Anastasio had been detained in January 1983 and his trial as participant in the murder was set for 21 January 1988. However, a month before the trial he escaped to Brazil via Portugal, and since then his whereabouts have been unknown.

The only sighting of him was seven years afterwards, when he was interviewed for television by Jesús Quintero in Brazil. In May 2010 the charges against him were withdrawn and the case was closed under the statute of limitations, 30 years having passed since the crime.

In 2010 Anastasio was interviewed for the first time for the magazine Vanity Fair in Buenos Aires. He denied having committed the crime.

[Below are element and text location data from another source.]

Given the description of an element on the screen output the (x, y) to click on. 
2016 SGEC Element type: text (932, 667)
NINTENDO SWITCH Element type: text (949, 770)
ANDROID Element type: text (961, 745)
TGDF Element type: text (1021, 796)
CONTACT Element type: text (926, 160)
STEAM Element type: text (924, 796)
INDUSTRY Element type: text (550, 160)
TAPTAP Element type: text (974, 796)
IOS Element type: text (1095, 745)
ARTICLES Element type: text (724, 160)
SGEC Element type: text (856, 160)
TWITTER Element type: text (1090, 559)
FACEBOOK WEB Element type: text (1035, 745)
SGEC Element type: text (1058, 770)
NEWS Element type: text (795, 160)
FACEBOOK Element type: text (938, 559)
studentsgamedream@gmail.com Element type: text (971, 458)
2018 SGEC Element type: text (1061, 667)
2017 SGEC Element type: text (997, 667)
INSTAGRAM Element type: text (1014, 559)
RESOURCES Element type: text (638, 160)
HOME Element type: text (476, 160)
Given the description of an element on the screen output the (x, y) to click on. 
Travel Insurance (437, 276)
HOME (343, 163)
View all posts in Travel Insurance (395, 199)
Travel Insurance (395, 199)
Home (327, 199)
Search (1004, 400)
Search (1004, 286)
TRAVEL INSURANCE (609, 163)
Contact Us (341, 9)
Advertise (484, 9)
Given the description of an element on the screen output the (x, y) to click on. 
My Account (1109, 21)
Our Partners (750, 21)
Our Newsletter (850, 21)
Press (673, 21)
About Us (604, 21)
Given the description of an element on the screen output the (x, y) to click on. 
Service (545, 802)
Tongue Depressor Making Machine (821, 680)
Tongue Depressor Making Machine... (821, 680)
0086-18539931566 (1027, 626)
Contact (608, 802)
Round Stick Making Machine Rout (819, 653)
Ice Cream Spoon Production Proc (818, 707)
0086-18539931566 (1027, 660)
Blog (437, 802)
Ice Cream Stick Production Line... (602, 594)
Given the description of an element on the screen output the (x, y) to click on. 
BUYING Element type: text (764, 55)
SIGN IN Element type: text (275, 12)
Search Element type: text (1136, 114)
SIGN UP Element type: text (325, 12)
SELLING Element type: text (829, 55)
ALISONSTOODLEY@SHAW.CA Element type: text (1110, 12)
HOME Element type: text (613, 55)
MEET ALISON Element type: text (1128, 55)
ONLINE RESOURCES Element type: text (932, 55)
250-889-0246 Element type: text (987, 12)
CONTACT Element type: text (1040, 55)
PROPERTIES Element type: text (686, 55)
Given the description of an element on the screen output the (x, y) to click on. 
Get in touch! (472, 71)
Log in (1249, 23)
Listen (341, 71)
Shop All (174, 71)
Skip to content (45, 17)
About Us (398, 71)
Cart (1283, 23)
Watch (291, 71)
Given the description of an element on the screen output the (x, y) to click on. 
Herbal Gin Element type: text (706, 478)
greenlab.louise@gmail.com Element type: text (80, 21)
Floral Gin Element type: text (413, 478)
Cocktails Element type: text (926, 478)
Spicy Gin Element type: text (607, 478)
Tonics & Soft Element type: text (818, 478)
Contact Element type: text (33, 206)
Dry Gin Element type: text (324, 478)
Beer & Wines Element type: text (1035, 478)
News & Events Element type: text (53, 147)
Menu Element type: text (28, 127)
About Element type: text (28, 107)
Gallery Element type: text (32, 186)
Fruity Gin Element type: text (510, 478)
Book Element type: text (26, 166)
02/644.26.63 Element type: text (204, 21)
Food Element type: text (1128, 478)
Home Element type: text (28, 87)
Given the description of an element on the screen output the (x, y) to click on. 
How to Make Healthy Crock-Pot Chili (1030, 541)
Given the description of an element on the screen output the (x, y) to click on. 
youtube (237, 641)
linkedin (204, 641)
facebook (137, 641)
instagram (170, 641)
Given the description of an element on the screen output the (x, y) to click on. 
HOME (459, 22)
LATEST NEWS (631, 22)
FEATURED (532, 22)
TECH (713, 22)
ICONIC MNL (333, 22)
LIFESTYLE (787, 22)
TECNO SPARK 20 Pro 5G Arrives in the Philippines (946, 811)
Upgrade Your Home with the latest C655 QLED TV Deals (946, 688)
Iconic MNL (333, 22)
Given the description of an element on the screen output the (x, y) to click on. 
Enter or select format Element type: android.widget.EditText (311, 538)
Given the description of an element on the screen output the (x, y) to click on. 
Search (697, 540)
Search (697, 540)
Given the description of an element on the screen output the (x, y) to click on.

===Conviction of López-Roberts===

In February 1990, Mauricio López-Roberts y Melgar, Marquess of Torrehermosa, was sentenced to ten years in prison for obstruction of justice. This related to his funding of Javier Anastasio's voyage to London on the night of the murder, and his refusal to reveal information about the involvement of Anastasio and Escobedo in the murder, which the court found he must have.

==Repercussions==
The Spanish media have accorded this murder more coverage than most other crime stories of any period. Hundreds of pages of press coverage appeared after the murder, during the trial, and after the suicide of the convict. Several books have been published about the case, among them Con un crimen al hombro. Yo maté a los marqueses de Urquijo ("With a crime on my shoulder: I killed the Marquesses of Urquijo": 1994), a biography of Escobedo by Matías Antolín, a personal friend.

The case also inspired the film Solo o en compañía de otros ("Alone or in company": 1991), with Juan Ribó and Ana Álvarez, and the episode The crime of the Marquesses of Urquijo (2010) in the television series La huella del crimen, on Televisión Española.